**SUPPLIED ENTRIES**
____
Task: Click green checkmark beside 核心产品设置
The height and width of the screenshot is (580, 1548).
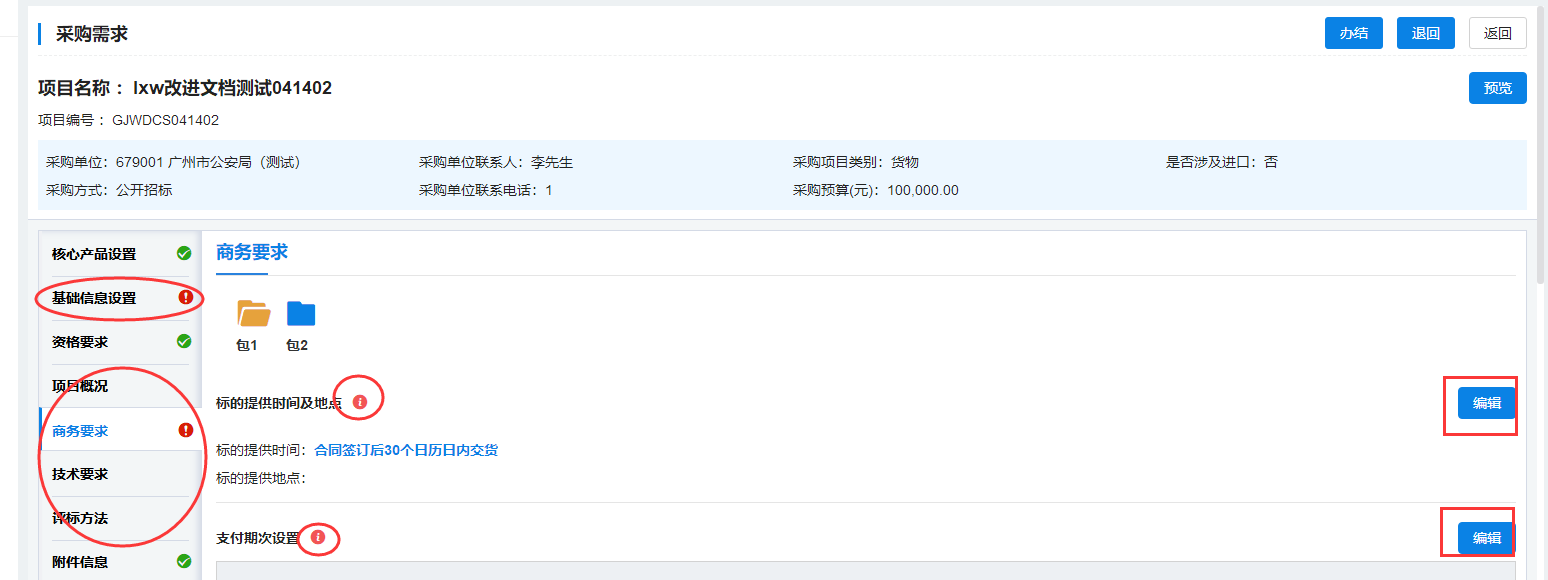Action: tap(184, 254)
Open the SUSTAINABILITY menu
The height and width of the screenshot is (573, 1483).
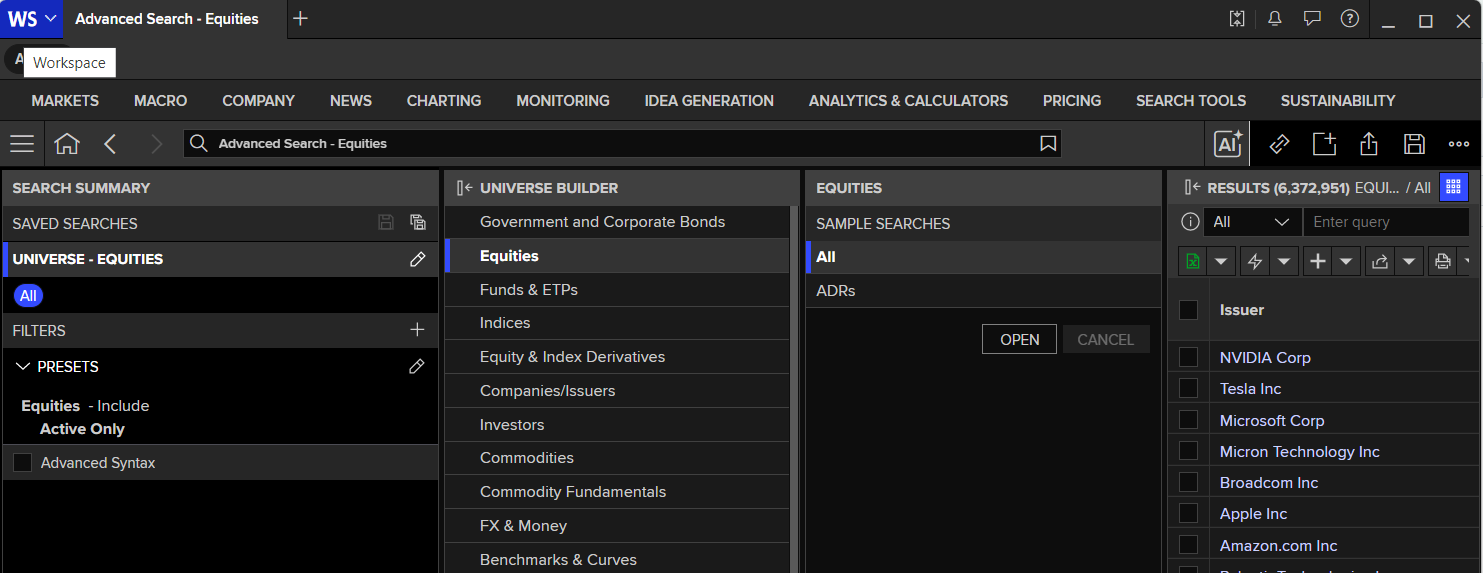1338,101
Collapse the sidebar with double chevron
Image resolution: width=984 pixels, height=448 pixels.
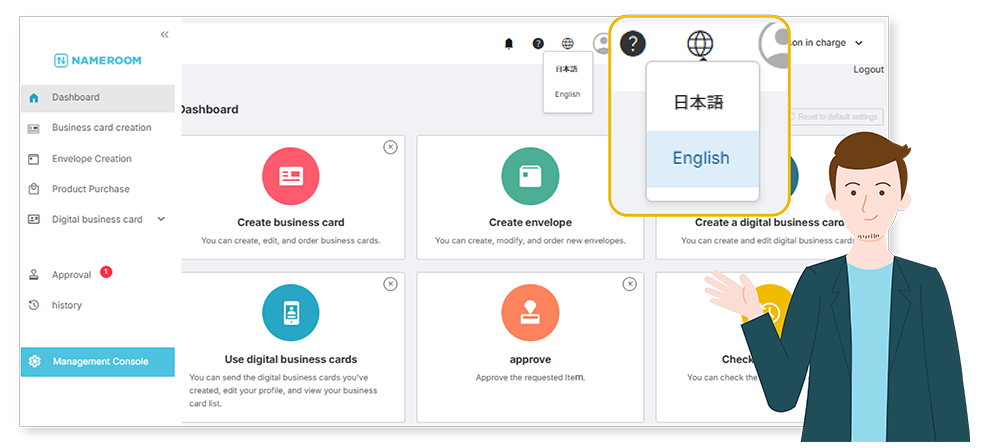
____
**TASK TO COMPLETE**
Transcribe all entries above exactly. Drop the pictures.

**ANSWER TO THE EXERCISE**
Task: Click green checkmark beside 核心产品设置
The height and width of the screenshot is (580, 1548).
Action: tap(184, 254)
Open the SUSTAINABILITY menu
The height and width of the screenshot is (573, 1483).
1338,101
Collapse the sidebar with double chevron
Image resolution: width=984 pixels, height=448 pixels.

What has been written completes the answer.